▶ [Extract]:

I am learning Jason Hickey's Introduction to Objective Caml.
Here is an exercise I don't have any clue
First of all, what does it mean to implement a dictionary as a function? How can I image that?
Do we need any array or something like that? Apparently, we can't have array in this exercise, because array hasn't been introduced yet in Chapter 3. But How do I do it without some storage?
So I don't know how to do it, I wish some hints and guides.
I think the point of this exercise is to get you to use closures. For example, consider the following pair of OCaml functions in a file fun-dict.ml:
let empty (_ : string) : int = 0
let add d k v = fun k' -> if k = k' then v else d k'
Then at the OCaml prompt you can do:
# #use "fun-dict.ml";;
val empty : string -> int =
val add : ('a -> 'b) -> 'a -> 'b -> 'a -> 'b =
# let d = add empty "foo" 10;;
val d : string -> int =
# d "bar";; (* Since our dictionary is a function we simply call with a
string to look up a value *)
- : int = 0 (* We never added "bar" so we get 0 *)
# d "foo";;
- : int = 10 (* We added "foo" -> 10 *)
In this example the dictionary is a function on a string key to an int value. The empty function is a dictionary that maps all keys to 0. The add function creates a closure which takes one argument, a key. Remember that our definition of a dictionary here is function from key to values so this closure is a dictionary. It checks to see if k' (the closure parameter) is = k where k is the key just added. If it is it returns the new value, otherwise it calls the old dictionary.
You effectively have a list of closures which are chained not by cons cells by by closing over the next dictionary(function) in the chain).
Extra exercise, how would you remove a key from this dictionary?
Edit: What is a closure?
A closure is a function which references variables (names) from the scope it was created in. So what does that mean?

▶ [Dataset section]:

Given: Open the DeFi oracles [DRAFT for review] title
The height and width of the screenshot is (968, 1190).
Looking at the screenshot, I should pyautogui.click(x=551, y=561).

▶ [What you are asked to do]: Please copy out the OCaml dictionary thread word for word. The lines have nothing to do with the OCaml dictionary thread.

▶ [Solution]:
I am learning Jason Hickey's Introduction to Objective Caml.
Here is an exercise I don't have any clue
First of all, what does it mean to implement a dictionary as a function? How can I image that?
Do we need any array or something like that? Apparently, we can't have array in this exercise, because array hasn't been introduced yet in Chapter 3. But How do I do it without some storage?
So I don't know how to do it, I wish some hints and guides.
I think the point of this exercise is to get you to use closures. For example, consider the following pair of OCaml functions in a file fun-dict.ml:
let empty (_ : string) : int = 0
let add d k v = fun k' -> if k = k' then v else d k'
Then at the OCaml prompt you can do:
# #use "fun-dict.ml";;
val empty : string -> int =
val add : ('a -> 'b) -> 'a -> 'b -> 'a -> 'b =
# let d = add empty "foo" 10;;
val d : string -> int =
# d "bar";; (* Since our dictionary is a function we simply call with a
string to look up a value *)
- : int = 0 (* We never added "bar" so we get 0 *)
# d "foo";;
- : int = 10 (* We added "foo" -> 10 *)
In this example the dictionary is a function on a string key to an int value. The empty function is a dictionary that maps all keys to 0. The add function creates a closure which takes one argument, a key. Remember that our definition of a dictionary here is function from key to values so this closure is a dictionary. It checks to see if k' (the closure parameter) is = k where k is the key just added. If it is it returns the new value, otherwise it calls the old dictionary.
You effectively have a list of closures which are chained not by cons cells by by closing over the next dictionary(function) in the chain).
Extra exercise, how would you remove a key from this dictionary?
Edit: What is a closure?
A closure is a function which references variables (names) from the scope it was created in. So what does that mean?